The most used PET tracers for NET imaging are68Ga-DOTATATE,68Ga-DOTATOC, and68Ga-DOTANOC. DOTATOC, DOTATATE, and DOTANOC are collectively referred to as DOTA peptides. There is some variation in the affinity profile of the DOTA peptides towards the SSRs. They have all high affinity to SSR subtype 2, DOTATATE higher than the two others, but DOTATOC and DOTANOC also have affinity to SSR subgroup 5 (DOTANOC also to a lesser extent to SSR subgroup 3). However, even though their affinities to the SSR differ, results from several studies report comparable clinical performance [14, 21,22,23,24,25]. Yang et al. performed a meta-analysis on the diagnostic role of68Ga-DOTATATE and68Ga-DOTATOC and found a high sensitivity and specificity for both tracers [24]. Johnbeck et al. described later that both 64Cu-DOTATATE and 68Ga-DOTATOC on a patient-by-patient basis had no differences in their diagnostic performance [14]; however, more lesions were detected by 64Cu-DOTATATE. Additionally, the scanning window of at least 3 h for 64Cu-DOTATATE was found to be favorable and easy to use in the clinical setting [14]. The difference in lesion detection rate was attributed to use of 64Cu instead of 68Ga rather than differences in peptide. The substantially shorter positron range of 64Cu was anticipated to be the most important factor providing better detection of small lesions [14]. It must be emphasized that regarding peptides used for PET imaging, there are still conflicting reports and no peptide has been concluded to be the optimal peptide for imaging of NETs.
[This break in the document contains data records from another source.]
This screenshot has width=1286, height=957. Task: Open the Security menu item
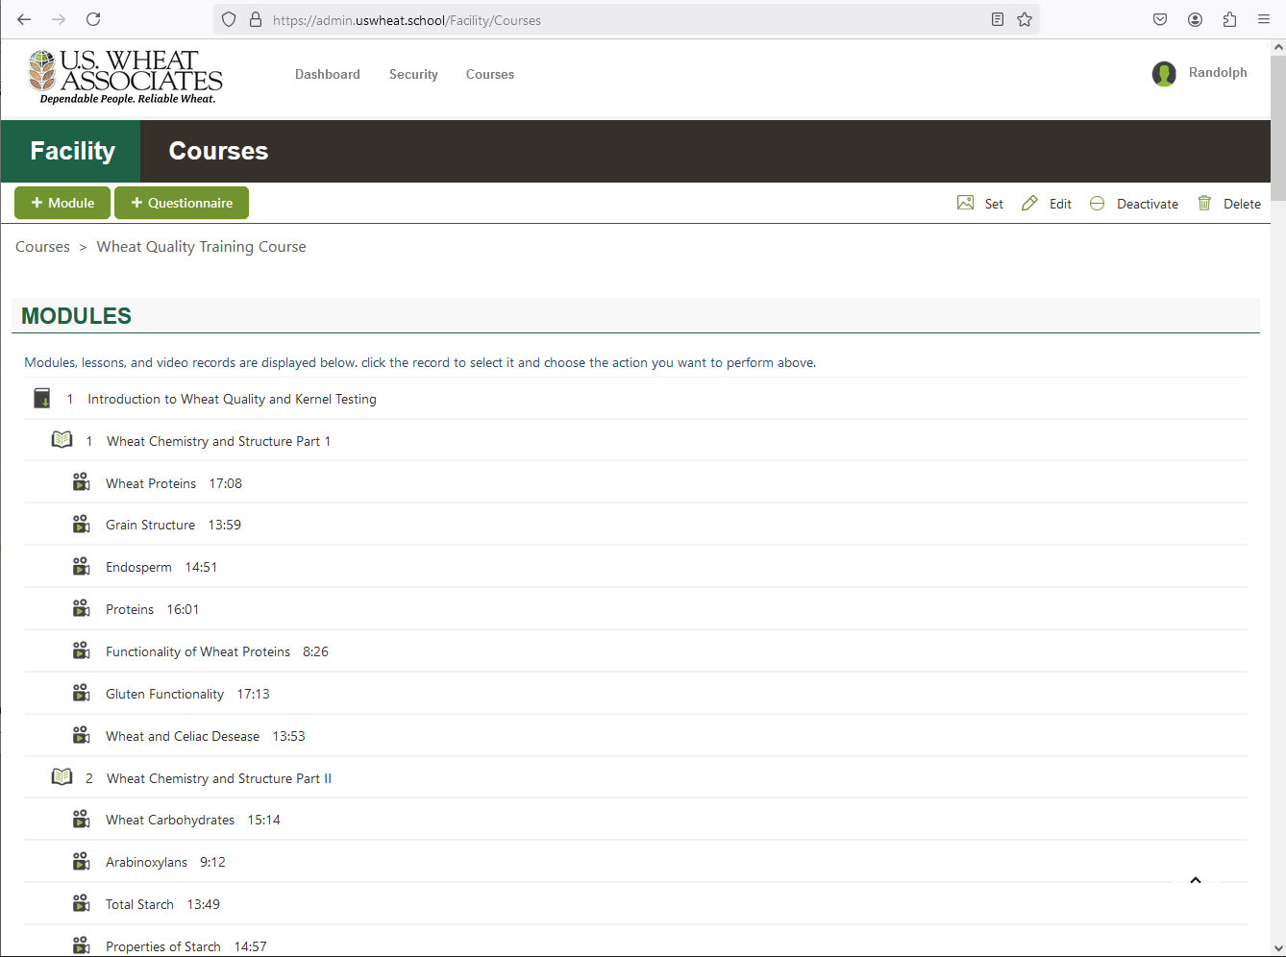tap(413, 74)
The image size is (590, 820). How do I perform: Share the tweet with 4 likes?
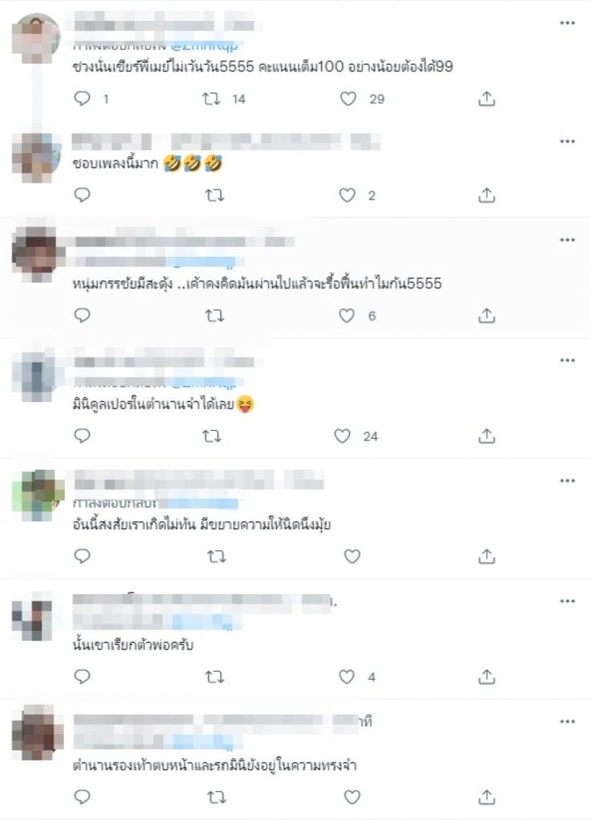pyautogui.click(x=487, y=677)
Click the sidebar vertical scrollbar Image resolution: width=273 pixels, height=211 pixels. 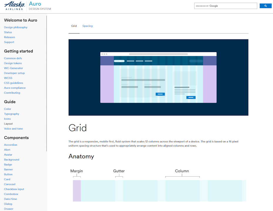[x=47, y=82]
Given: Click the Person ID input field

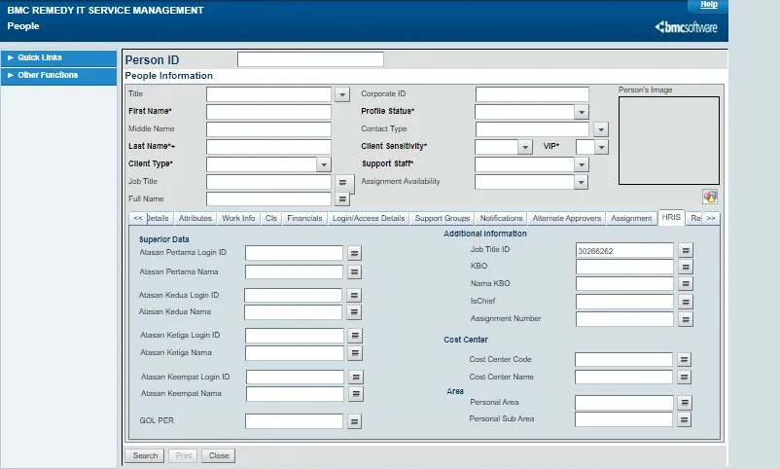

Despite the small number of heterogenous patients, which is a limitation of the study, it has been shown that baseline PET–CT with 68Ga-DOTATATE helps to determine somatostatin receptor expression status and disease stage in patients, but SUV calculations do not necessarily have a role in the prediction of treatment response [26]. However, because of the long half-life of 64Cu of 12.7 h, it is possible to perform images later than 1 h, e.g., either for dosimetric purposes or for any other logistical reasons in routine clinical work. This may be the focus of future studies in order to establish personalized dose determination for peptide receptor radionuclide therapy (PRRT) in NETs.

Conclusion

The high detection rate of possible lesions with high target-to-background contrast showed the possibility of the safe application of 64Cu-DOTATOC in patients with NETs. The good correlation of multiple metastases with lesions detected in a post-therapeutic scan with 177Lu-somatostatin analogue presents another advantage of this radiopharmaceutical to be used in treatment planning of patients with metastatic NETs.